> Goal: Copy the listing below with every "Instruction" swapped for "Command", keeping all other text the same.

>>>>>

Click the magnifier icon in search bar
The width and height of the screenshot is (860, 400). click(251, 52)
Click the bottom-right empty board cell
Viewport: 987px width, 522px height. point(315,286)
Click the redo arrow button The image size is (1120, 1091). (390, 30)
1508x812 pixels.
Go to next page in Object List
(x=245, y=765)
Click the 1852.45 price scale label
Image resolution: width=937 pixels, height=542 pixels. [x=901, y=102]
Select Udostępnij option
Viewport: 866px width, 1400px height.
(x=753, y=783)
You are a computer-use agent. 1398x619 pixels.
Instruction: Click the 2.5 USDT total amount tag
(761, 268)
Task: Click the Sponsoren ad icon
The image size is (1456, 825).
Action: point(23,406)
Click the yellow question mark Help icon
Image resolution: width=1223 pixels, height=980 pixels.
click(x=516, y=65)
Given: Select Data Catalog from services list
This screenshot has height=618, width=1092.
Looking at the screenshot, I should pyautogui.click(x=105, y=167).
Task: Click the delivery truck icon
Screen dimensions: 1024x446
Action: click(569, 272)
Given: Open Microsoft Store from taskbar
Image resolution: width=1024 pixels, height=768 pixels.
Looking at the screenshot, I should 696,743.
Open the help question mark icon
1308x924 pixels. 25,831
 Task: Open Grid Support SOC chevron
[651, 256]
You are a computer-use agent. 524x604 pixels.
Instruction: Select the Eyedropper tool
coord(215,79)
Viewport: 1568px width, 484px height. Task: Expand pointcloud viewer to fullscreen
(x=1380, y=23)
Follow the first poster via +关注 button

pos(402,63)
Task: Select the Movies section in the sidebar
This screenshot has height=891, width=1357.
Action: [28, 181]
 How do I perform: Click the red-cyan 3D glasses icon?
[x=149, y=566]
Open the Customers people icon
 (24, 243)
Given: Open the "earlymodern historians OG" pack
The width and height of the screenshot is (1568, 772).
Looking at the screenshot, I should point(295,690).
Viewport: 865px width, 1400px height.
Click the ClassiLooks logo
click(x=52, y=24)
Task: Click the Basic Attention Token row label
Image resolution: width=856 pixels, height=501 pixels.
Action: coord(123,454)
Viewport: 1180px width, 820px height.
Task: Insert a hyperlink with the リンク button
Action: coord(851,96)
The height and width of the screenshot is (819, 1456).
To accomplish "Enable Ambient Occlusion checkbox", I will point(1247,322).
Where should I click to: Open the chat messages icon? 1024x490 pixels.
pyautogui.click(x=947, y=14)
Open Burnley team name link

<<<<<

> The solution:
Click the magnifier icon in search bar
The width and height of the screenshot is (860, 400). click(251, 52)
Click the bottom-right empty board cell
Viewport: 987px width, 522px height. point(315,286)
Click the redo arrow button The image size is (1120, 1091). (390, 30)
1508x812 pixels.
Go to next page in Object List
(x=245, y=765)
Click the 1852.45 price scale label
Image resolution: width=937 pixels, height=542 pixels. [x=901, y=102]
Select Udostępnij option
Viewport: 866px width, 1400px height.
(x=753, y=783)
You are a computer-use agent. 1398x619 pixels.
Command: Click the 2.5 USDT total amount tag
(761, 268)
Task: Click the Sponsoren ad icon
The image size is (1456, 825).
Action: point(23,406)
Click the yellow question mark Help icon
Image resolution: width=1223 pixels, height=980 pixels.
click(x=516, y=65)
Given: Select Data Catalog from services list
This screenshot has height=618, width=1092.
Looking at the screenshot, I should pyautogui.click(x=105, y=167).
Task: Click the delivery truck icon
Screen dimensions: 1024x446
Action: click(569, 272)
Given: Open Microsoft Store from taskbar
Image resolution: width=1024 pixels, height=768 pixels.
Looking at the screenshot, I should 696,743.
Open the help question mark icon
1308x924 pixels. 25,831
 Task: Open Grid Support SOC chevron
[651, 256]
You are a computer-use agent. 524x604 pixels.
Command: Select the Eyedropper tool
coord(215,79)
Viewport: 1568px width, 484px height. Task: Expand pointcloud viewer to fullscreen
(x=1380, y=23)
Follow the first poster via +关注 button

pos(402,63)
Task: Select the Movies section in the sidebar
This screenshot has height=891, width=1357.
Action: [28, 181]
 How do I perform: Click the red-cyan 3D glasses icon?
[x=149, y=566]
Open the Customers people icon
 (24, 243)
Given: Open the "earlymodern historians OG" pack
The width and height of the screenshot is (1568, 772).
Looking at the screenshot, I should point(295,690).
Viewport: 865px width, 1400px height.
Click the ClassiLooks logo
click(x=52, y=24)
Task: Click the Basic Attention Token row label
Image resolution: width=856 pixels, height=501 pixels.
Action: coord(123,454)
Viewport: 1180px width, 820px height.
Task: Insert a hyperlink with the リンク button
Action: coord(851,96)
The height and width of the screenshot is (819, 1456).
To accomplish "Enable Ambient Occlusion checkbox", I will point(1247,322).
Where should I click to: Open the chat messages icon? 1024x490 pixels.
pyautogui.click(x=947, y=14)
Open Burnley team name link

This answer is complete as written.